Amine Chikhi met également en avant l’article 121 de ce nouveau code électoral qui permet aux autorités d’empêcher les individus qui ont des liens avec «l’argent douteux et les milieux de l’affairisme» de se porter candidat. Des notions très vagues qui sont laissées à l’appréciation de l’administration et des services de sécurité dont le rapport préliminaire détermine la recevabilité de la candidature. Amine est cependant catégorique: «cette mesure a permis d’écarter de nombreuses personnes connues par la population de Tipaza comme étant corrompues. Cela permet d’éliminer toute concurrence déloyale».
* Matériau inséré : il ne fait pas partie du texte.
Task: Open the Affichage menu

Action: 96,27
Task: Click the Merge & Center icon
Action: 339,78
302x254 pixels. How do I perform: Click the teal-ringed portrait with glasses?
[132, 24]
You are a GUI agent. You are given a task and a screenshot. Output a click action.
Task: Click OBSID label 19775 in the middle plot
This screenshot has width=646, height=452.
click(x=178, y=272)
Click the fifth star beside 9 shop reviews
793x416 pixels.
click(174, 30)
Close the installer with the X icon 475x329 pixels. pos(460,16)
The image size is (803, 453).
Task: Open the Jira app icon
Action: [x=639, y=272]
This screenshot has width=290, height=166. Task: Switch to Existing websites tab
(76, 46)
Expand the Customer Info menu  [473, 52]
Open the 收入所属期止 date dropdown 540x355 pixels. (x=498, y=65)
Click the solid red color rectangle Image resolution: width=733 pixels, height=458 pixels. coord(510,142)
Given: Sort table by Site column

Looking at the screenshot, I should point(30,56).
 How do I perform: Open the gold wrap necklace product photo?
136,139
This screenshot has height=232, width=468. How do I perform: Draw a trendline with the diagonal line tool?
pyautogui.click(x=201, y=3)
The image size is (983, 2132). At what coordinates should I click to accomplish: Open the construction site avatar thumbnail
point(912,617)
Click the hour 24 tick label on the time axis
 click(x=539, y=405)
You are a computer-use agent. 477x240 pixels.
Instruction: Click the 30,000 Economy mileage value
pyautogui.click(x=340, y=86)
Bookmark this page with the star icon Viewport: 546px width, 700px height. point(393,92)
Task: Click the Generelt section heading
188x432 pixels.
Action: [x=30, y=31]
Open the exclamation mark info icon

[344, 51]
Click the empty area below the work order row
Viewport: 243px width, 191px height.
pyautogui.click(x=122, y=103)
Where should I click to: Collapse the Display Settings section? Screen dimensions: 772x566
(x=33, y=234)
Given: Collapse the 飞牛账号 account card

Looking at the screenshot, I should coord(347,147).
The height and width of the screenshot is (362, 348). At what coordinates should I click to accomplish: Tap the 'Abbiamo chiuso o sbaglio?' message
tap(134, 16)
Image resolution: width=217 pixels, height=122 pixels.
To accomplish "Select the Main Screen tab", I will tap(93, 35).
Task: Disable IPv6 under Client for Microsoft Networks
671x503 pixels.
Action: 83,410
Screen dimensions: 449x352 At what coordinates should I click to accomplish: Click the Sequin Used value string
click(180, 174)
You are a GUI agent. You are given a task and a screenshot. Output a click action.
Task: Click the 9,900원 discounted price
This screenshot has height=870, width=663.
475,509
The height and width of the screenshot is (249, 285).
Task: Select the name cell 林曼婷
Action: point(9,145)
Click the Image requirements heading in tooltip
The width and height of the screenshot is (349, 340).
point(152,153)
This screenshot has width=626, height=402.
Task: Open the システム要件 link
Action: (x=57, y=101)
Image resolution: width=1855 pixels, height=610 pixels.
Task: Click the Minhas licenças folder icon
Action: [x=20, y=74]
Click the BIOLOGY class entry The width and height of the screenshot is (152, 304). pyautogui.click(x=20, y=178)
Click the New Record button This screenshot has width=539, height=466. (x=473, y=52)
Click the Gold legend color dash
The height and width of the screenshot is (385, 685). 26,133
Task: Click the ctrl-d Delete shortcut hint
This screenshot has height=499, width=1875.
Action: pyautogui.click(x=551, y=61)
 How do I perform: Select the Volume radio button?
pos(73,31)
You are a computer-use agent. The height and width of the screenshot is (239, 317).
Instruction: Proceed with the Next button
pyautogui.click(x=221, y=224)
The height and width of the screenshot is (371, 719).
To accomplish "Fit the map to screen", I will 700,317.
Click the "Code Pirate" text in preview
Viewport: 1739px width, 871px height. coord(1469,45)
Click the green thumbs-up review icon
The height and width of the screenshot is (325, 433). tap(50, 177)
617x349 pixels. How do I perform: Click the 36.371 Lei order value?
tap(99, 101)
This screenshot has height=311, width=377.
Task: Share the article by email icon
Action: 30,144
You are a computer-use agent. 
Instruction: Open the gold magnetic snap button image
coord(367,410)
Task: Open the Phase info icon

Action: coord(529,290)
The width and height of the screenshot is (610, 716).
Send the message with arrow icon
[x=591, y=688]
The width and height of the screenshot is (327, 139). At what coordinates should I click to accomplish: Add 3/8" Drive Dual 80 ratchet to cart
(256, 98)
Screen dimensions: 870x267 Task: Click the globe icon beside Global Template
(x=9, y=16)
Mais contrairement aux scrutins précédents, cette campagne s’annonce timide, presque dans l’indifférence générale. Ainsi, à Alger, très peu d’affiches électorales sont visibles dans les espaces publics.
Younès Saber Chérif, journaliste et animateur de radio et de télévision, fait lui aussi partie de ces nombreux professionnels de la presse qui ont choisi de se présenter à ce scrutin. Candidat dans la capitale sur la liste du parti d'opposition Jil Jadid, il déclare à Sputnik avoir eu des «impressions très positives» au cours des premières activités de proximité.
«Je reconnais que j’étais plutôt stressé car je passe du statut de journaliste à celui de candidat à la députation. Il y a également cette conjoncture politique difficile et les commentaires que j’ai lus sur les réseaux sociaux qui ne sont pas favorables à la tenue de cette élection. Mais à ma grande surprise, lors de mes premières sorties sur le terrain, je dois dire que je n'ai pas perçu d’hostilité en allant à la rencontre des citoyens. Les gens veulent être écoutés et transmettre leurs problèmes», indique-t-il.
Railleries et détournements…
Younès Saber Chérif a décidé de mener sa campagne sur deux axes principaux: «en allant à la rencontre de l’électorat et en réalisant des vidéos qui seront diffusées sur les réseaux sociaux». Pour le premier jour de campagne, le présentateur a mis en ligne un clip pour se présenter et afficher ses ambitions.
En fait, la plupart des candidats semblent faire campagne sur les réseaux sociaux. Durant la journée de jeudi 21 mai, le web social algérien a connu un déferlement d’affiches, dont une grosse majorité donne l’impression d’avoir été réalisées par des graphistes amateurs.
«Ce n'est pas un photomontage fait pour rigoler mais ce qu'on retrouve dans la campagne», jure cet internaute en partageant une affiche de ce candidat qui propose de conduire le pays à bon port à bord de son bateau de sauvetage.
Résultat, ce bidouillage à grande échelle sur les réseaux sociaux a donné lieu à des railleries et des détournements d’affiches.
Le parti «mon œil» est en lice, avec un slogan destiné à convaincre sinon les électeurs, du moins l'élu potentiel
Le «Front laïc du Salut» (un détournement du Front islamique du Salut-FIS, parti islamiste dissous), annonce sa participation au scrutin, avec un numéro de liste 69, «plaisir garanti!», assure l'affiche.
Cachez-moi ce visage féminin…
Si certaines ont fait sourire, d’autres ont soulevé de vives critiques. À l’instar des affiches sur lesquelles les photos des candidates ont été remplacées par des dessins de têtes de femmes en foulard mais… sans visage.
Une pratique soutenue par les autorités, puisque l’Autorité nationale indépendante des élections (ANIE) que dirige Mohamed Charfi, ancien ministre de la Justice sous Bouteflika, a dispensé les candidates de publier leurs photos sur les affiches et les bulletins de vote. Les électeurs choisiront à l’aveugle certaines de leurs représentantes à l’Assemblée nationale.